Exercise instructions. Without changing a single word, set down all of the records.

Stored items.
----
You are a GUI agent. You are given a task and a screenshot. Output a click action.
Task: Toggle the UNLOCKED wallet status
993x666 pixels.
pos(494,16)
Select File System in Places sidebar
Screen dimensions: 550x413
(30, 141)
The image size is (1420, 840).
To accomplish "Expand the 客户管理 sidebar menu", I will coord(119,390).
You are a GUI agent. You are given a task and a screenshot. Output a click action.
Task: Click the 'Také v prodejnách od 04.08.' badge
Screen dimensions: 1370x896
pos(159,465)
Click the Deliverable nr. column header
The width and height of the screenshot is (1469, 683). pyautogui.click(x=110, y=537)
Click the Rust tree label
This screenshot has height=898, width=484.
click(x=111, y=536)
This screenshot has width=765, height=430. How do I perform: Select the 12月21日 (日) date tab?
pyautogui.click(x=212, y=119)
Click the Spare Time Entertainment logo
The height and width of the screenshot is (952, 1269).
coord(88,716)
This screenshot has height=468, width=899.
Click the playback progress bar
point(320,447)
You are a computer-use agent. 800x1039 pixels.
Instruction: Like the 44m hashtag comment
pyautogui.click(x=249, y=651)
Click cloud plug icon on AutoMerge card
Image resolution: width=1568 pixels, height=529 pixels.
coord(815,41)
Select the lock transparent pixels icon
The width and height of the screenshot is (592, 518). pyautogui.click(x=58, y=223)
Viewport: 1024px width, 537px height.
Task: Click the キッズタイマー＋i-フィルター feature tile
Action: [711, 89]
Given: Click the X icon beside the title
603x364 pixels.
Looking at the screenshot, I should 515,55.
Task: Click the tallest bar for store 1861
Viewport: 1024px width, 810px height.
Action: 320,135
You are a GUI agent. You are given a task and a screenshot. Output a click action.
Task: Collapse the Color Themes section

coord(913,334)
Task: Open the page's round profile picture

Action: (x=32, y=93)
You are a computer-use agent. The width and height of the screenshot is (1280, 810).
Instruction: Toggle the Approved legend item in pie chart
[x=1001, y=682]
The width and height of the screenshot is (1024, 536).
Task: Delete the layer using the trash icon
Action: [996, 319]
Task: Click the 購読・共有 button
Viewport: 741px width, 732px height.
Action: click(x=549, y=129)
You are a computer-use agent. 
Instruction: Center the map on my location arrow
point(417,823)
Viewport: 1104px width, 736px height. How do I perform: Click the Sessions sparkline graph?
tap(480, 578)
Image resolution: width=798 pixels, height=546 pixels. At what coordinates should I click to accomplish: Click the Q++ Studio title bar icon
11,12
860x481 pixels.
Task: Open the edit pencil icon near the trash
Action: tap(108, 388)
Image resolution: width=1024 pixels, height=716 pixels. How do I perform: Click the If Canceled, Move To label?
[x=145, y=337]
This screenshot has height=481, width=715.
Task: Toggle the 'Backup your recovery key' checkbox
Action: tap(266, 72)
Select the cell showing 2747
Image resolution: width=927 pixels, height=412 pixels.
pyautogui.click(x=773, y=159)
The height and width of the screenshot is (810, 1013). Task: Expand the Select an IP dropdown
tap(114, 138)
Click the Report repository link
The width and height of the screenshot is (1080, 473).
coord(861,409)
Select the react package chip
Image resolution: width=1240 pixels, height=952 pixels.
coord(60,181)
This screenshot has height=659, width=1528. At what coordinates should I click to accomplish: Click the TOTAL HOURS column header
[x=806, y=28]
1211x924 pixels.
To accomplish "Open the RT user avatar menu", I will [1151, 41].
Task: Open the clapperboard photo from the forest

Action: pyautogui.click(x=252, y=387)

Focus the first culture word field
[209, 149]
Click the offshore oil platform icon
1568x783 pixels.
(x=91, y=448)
----
Output of the exercise.
You are a GUI agent. You are given a task and a screenshot. Output a click action.
Task: Toggle the UNLOCKED wallet status
993x666 pixels.
pos(494,16)
Select File System in Places sidebar
Screen dimensions: 550x413
(30, 141)
The image size is (1420, 840).
To accomplish "Expand the 客户管理 sidebar menu", I will coord(119,390).
You are a GUI agent. You are given a task and a screenshot. Output a click action.
Task: Click the 'Také v prodejnách od 04.08.' badge
Screen dimensions: 1370x896
pos(159,465)
Click the Deliverable nr. column header
The width and height of the screenshot is (1469, 683). pyautogui.click(x=110, y=537)
Click the Rust tree label
This screenshot has height=898, width=484.
click(x=111, y=536)
This screenshot has width=765, height=430. How do I perform: Select the 12月21日 (日) date tab?
pyautogui.click(x=212, y=119)
Click the Spare Time Entertainment logo
The height and width of the screenshot is (952, 1269).
coord(88,716)
This screenshot has height=468, width=899.
Click the playback progress bar
point(320,447)
You are a computer-use agent. 800x1039 pixels.
Instruction: Like the 44m hashtag comment
pyautogui.click(x=249, y=651)
Click cloud plug icon on AutoMerge card
Image resolution: width=1568 pixels, height=529 pixels.
coord(815,41)
Select the lock transparent pixels icon
The width and height of the screenshot is (592, 518). pyautogui.click(x=58, y=223)
Viewport: 1024px width, 537px height.
Task: Click the キッズタイマー＋i-フィルター feature tile
Action: [711, 89]
Given: Click the X icon beside the title
603x364 pixels.
Looking at the screenshot, I should 515,55.
Task: Click the tallest bar for store 1861
Viewport: 1024px width, 810px height.
Action: 320,135
You are a GUI agent. You are given a task and a screenshot. Output a click action.
Task: Collapse the Color Themes section

coord(913,334)
Task: Open the page's round profile picture

Action: (x=32, y=93)
You are a computer-use agent. The width and height of the screenshot is (1280, 810).
Instruction: Toggle the Approved legend item in pie chart
[x=1001, y=682]
The width and height of the screenshot is (1024, 536).
Task: Delete the layer using the trash icon
Action: [996, 319]
Task: Click the 購読・共有 button
Viewport: 741px width, 732px height.
Action: click(x=549, y=129)
You are a computer-use agent. 
Instruction: Center the map on my location arrow
point(417,823)
Viewport: 1104px width, 736px height. How do I perform: Click the Sessions sparkline graph?
tap(480, 578)
Image resolution: width=798 pixels, height=546 pixels. At what coordinates should I click to accomplish: Click the Q++ Studio title bar icon
11,12
860x481 pixels.
Task: Open the edit pencil icon near the trash
Action: tap(108, 388)
Image resolution: width=1024 pixels, height=716 pixels. How do I perform: Click the If Canceled, Move To label?
[x=145, y=337]
This screenshot has height=481, width=715.
Task: Toggle the 'Backup your recovery key' checkbox
Action: tap(266, 72)
Select the cell showing 2747
Image resolution: width=927 pixels, height=412 pixels.
pyautogui.click(x=773, y=159)
The height and width of the screenshot is (810, 1013). Task: Expand the Select an IP dropdown
tap(114, 138)
Click the Report repository link
The width and height of the screenshot is (1080, 473).
coord(861,409)
Select the react package chip
Image resolution: width=1240 pixels, height=952 pixels.
coord(60,181)
This screenshot has height=659, width=1528. At what coordinates should I click to accomplish: Click the TOTAL HOURS column header
[x=806, y=28]
1211x924 pixels.
To accomplish "Open the RT user avatar menu", I will [1151, 41].
Task: Open the clapperboard photo from the forest

Action: pyautogui.click(x=252, y=387)

Focus the first culture word field
[209, 149]
Click the offshore oil platform icon
1568x783 pixels.
(x=91, y=448)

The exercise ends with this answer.